Lo si vede ogni anno, nei primi giorni di febbraio. Il 4, ben prima dell’alba, uomini e donne di tutte le età raggiungono la Cattedrale, che apre le porte alle tre e mezzo. Quando il cielo inizia a schiarire inizia la Messa dell’Aurora. In piazza si sta come sardine, e dalla folla si alza un grido. “Semu tutti divoti, tutti? / cittatini, cittatini! / evviva sant'Àjta / cittatini!”.

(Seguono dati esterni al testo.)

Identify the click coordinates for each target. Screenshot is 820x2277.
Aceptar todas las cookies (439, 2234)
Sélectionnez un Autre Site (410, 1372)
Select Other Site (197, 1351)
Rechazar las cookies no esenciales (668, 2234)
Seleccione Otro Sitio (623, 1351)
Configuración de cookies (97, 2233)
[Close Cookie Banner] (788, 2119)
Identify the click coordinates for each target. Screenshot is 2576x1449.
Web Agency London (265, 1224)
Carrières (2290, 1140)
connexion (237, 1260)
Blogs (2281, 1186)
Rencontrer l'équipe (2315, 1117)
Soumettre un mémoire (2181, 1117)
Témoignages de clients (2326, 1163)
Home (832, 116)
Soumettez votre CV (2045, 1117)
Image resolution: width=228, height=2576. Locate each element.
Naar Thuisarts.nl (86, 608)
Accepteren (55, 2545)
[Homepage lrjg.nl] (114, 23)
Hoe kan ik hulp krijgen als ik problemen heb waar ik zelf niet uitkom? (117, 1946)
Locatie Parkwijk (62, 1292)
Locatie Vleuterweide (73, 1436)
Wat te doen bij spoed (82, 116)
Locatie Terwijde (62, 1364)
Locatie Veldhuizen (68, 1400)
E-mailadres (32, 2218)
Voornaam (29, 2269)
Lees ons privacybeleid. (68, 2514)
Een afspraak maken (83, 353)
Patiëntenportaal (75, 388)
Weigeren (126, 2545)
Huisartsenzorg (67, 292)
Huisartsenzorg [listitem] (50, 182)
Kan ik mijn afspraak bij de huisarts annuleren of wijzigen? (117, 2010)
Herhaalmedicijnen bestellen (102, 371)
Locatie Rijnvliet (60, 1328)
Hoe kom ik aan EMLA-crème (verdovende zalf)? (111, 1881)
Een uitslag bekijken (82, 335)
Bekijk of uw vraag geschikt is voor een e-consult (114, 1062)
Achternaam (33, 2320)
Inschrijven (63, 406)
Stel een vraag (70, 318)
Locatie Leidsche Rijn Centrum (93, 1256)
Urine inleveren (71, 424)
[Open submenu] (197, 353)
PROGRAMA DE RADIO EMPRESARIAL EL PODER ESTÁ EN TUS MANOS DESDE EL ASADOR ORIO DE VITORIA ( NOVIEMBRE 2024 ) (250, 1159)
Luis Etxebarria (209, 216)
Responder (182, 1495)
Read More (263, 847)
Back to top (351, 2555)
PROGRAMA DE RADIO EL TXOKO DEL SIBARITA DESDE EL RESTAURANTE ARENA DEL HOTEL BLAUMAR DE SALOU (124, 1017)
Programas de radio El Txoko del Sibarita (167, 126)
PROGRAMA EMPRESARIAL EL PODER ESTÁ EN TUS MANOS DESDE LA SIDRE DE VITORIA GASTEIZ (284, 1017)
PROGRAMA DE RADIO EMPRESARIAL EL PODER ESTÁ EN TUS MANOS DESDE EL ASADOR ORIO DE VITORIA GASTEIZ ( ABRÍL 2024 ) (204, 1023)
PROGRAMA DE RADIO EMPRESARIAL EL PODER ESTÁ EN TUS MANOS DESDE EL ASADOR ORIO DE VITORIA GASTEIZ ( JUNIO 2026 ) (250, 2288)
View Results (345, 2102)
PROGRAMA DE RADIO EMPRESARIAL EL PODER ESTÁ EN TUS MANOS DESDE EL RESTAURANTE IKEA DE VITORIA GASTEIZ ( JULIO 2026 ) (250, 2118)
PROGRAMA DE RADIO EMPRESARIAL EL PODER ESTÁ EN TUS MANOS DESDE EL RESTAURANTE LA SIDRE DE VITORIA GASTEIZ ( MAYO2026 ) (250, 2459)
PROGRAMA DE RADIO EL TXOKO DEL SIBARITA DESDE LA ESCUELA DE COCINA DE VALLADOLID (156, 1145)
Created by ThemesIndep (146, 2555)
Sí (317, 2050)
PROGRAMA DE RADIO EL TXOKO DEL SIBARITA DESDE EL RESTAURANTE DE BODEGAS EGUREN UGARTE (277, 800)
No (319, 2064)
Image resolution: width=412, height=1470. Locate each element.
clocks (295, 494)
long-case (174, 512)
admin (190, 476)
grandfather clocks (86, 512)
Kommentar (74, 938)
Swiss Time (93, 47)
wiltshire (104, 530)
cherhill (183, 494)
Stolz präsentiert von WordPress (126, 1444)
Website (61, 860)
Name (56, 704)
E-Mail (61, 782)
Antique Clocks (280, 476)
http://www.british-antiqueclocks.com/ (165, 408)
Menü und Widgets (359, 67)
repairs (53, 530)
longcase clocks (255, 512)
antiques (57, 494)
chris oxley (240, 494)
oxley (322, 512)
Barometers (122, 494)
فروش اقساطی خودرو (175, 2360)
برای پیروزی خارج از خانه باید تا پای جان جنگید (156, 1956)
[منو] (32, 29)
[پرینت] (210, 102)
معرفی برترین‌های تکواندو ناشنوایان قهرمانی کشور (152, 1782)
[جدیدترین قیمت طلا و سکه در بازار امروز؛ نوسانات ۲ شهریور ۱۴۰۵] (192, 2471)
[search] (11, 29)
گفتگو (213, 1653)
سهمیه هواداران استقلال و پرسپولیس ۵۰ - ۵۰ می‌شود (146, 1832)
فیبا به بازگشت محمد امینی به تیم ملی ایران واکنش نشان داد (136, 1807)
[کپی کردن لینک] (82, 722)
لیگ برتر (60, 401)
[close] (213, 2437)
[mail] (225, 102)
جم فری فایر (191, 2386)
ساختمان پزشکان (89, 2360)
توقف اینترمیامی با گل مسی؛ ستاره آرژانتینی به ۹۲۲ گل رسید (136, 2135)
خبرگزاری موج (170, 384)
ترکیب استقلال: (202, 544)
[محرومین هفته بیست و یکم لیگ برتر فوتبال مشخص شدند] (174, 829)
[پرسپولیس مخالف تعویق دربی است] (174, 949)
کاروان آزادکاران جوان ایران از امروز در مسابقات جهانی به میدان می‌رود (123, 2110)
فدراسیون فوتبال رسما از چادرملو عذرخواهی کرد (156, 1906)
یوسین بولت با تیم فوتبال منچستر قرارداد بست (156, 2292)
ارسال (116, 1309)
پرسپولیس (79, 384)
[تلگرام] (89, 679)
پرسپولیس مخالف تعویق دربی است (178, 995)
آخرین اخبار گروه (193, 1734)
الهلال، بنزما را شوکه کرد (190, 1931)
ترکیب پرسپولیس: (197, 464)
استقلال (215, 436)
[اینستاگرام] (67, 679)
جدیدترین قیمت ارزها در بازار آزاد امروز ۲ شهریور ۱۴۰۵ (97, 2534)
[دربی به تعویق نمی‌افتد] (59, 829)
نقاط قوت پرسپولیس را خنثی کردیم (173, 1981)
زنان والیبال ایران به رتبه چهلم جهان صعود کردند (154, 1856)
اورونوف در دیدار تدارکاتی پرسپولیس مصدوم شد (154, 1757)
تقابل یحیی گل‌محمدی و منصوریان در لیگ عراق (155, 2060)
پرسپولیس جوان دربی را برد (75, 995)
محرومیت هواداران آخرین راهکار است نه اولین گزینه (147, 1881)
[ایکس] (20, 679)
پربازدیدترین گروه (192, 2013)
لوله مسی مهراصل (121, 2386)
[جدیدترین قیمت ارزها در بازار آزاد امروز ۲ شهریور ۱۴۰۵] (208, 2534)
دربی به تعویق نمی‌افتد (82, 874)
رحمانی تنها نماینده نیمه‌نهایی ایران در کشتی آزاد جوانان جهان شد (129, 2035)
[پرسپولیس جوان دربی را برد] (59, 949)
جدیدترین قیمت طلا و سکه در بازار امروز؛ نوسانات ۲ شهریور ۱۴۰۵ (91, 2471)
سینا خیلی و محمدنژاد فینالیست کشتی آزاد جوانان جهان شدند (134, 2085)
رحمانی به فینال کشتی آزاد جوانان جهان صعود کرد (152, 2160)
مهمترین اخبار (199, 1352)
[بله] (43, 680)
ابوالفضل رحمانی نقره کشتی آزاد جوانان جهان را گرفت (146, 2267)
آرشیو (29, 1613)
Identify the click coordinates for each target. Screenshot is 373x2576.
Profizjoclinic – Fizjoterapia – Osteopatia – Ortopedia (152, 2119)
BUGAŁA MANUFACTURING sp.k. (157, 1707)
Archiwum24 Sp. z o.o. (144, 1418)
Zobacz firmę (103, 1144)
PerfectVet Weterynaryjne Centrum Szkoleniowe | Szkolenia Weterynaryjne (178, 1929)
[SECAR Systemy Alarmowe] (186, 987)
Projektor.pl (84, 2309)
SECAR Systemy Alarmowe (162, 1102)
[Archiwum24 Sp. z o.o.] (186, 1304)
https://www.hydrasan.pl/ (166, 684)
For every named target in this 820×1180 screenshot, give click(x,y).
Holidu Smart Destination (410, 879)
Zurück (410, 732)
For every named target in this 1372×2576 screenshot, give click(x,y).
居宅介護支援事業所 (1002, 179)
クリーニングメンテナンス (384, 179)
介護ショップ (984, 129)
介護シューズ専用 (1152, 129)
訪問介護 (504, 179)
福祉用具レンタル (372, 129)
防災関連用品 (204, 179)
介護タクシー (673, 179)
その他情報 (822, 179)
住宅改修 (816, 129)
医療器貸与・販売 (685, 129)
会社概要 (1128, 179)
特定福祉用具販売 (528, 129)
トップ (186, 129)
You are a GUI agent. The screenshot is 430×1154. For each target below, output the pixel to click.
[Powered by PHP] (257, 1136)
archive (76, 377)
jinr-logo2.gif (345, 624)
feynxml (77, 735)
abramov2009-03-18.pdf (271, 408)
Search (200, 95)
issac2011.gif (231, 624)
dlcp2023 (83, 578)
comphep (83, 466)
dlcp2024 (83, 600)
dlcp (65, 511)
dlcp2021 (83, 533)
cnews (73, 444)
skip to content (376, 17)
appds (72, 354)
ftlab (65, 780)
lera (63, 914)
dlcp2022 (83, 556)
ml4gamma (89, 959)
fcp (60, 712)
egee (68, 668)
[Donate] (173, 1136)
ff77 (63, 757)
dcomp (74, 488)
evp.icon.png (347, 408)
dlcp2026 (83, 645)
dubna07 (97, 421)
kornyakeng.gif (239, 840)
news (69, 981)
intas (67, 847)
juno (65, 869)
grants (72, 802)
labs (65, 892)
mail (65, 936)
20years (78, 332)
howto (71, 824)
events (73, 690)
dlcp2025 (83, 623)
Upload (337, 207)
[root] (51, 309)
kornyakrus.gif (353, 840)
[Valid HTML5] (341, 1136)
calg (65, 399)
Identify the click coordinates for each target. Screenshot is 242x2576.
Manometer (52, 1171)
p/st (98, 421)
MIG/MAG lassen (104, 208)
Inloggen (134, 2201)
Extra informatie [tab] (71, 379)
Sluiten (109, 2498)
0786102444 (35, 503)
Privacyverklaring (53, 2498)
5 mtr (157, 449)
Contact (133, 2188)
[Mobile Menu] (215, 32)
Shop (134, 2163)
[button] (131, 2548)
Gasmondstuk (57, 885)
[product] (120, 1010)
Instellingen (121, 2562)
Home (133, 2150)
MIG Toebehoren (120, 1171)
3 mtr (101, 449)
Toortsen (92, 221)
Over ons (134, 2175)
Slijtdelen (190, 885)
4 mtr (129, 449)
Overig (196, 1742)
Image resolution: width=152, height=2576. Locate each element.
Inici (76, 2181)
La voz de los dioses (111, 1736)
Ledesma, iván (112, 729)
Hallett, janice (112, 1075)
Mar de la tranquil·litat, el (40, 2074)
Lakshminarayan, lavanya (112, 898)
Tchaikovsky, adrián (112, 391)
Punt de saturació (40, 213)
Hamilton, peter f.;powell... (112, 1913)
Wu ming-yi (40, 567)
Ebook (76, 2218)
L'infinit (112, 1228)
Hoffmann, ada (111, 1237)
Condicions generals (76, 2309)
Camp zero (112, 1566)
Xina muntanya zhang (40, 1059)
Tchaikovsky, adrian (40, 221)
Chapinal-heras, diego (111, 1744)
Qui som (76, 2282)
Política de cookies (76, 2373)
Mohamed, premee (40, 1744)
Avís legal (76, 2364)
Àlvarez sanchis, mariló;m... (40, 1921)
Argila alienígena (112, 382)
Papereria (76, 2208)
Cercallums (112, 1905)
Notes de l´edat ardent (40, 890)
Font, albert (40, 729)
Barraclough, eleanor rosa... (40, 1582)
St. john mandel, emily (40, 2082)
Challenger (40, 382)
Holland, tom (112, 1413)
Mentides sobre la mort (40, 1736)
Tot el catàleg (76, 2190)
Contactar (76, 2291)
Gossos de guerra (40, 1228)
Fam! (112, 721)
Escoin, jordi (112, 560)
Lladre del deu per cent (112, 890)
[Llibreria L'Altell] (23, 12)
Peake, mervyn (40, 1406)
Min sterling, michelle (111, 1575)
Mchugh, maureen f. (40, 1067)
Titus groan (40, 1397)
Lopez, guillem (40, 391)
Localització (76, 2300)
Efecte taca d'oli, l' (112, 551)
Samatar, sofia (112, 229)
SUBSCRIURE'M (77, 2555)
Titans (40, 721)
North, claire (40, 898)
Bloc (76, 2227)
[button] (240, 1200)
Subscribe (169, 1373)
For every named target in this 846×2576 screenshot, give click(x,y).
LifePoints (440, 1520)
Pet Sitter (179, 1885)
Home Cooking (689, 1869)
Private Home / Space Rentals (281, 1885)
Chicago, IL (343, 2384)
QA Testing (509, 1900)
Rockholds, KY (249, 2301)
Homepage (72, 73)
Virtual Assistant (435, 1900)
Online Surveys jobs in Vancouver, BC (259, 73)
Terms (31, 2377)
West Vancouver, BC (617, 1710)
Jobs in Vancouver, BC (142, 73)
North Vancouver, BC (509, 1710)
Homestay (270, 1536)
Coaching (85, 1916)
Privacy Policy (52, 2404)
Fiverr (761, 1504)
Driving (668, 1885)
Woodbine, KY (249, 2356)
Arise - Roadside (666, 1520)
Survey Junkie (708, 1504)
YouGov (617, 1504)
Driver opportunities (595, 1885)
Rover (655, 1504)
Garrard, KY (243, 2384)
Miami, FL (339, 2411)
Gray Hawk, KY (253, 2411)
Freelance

Poi dalla chiesa esce la statua della Santa, tempestata di gemme e con la corona donata nel 1190 da Riccardo Cuor di Leone, re inglese tornato dalle Crociate. Dopo essere stata posata sul fèrcolo, un carro del 1518 che viene tirato a braccia, parte per una processione che tocca l’intera città, e dura più di ventiquattr’ore.

La Sicilia è uno straordinario teatro, e tra le sue rappresentazioni più belle sono i riti della fede. Catania è la città più “teatrale” dell’Isola, e pochi riti hanno la forza di quelli che la città ai piedi dell’Etna dedica alla sua patrona.

La Festa di Sant’Agata, ricordata dal 1040, ha un programma complicato. Si svolge dal 3 al 5 febbraio, ed è seguita da nuove processioni il 12 febbraio e il 17 agosto. La processione più bella parte il 4 febbraio dopo la Messa dell'Aurora. L’indomani, dopo il suo ritorno, si celebra la Messa del Pontificale.
Un altro momento speciale è la processione per l’Offerta della Cera. Vengono portati a spalla i “cerei” (o “cannalori”) delle corporazioni, che pesano tra i 4 e i 9 quintali. Tra i più suggestivi quelli dei “Rinoti” (gli abitanti di San Giuseppe la Rena), dei “Pisciari” (i pescivendoli), dei “Fruttaiola” (i fruttivendoli), dei “Chiancheri” (i macellai) e dei “Putiari”, cioè gli osti.

Si prega, si beve, si mangiano i dolci dedicati alla Santa, si celebra la propria appartenenza alla città. Alla fine, l’alleanza tra la gente di Catania e Agata è stata rinnovata per un altro anno.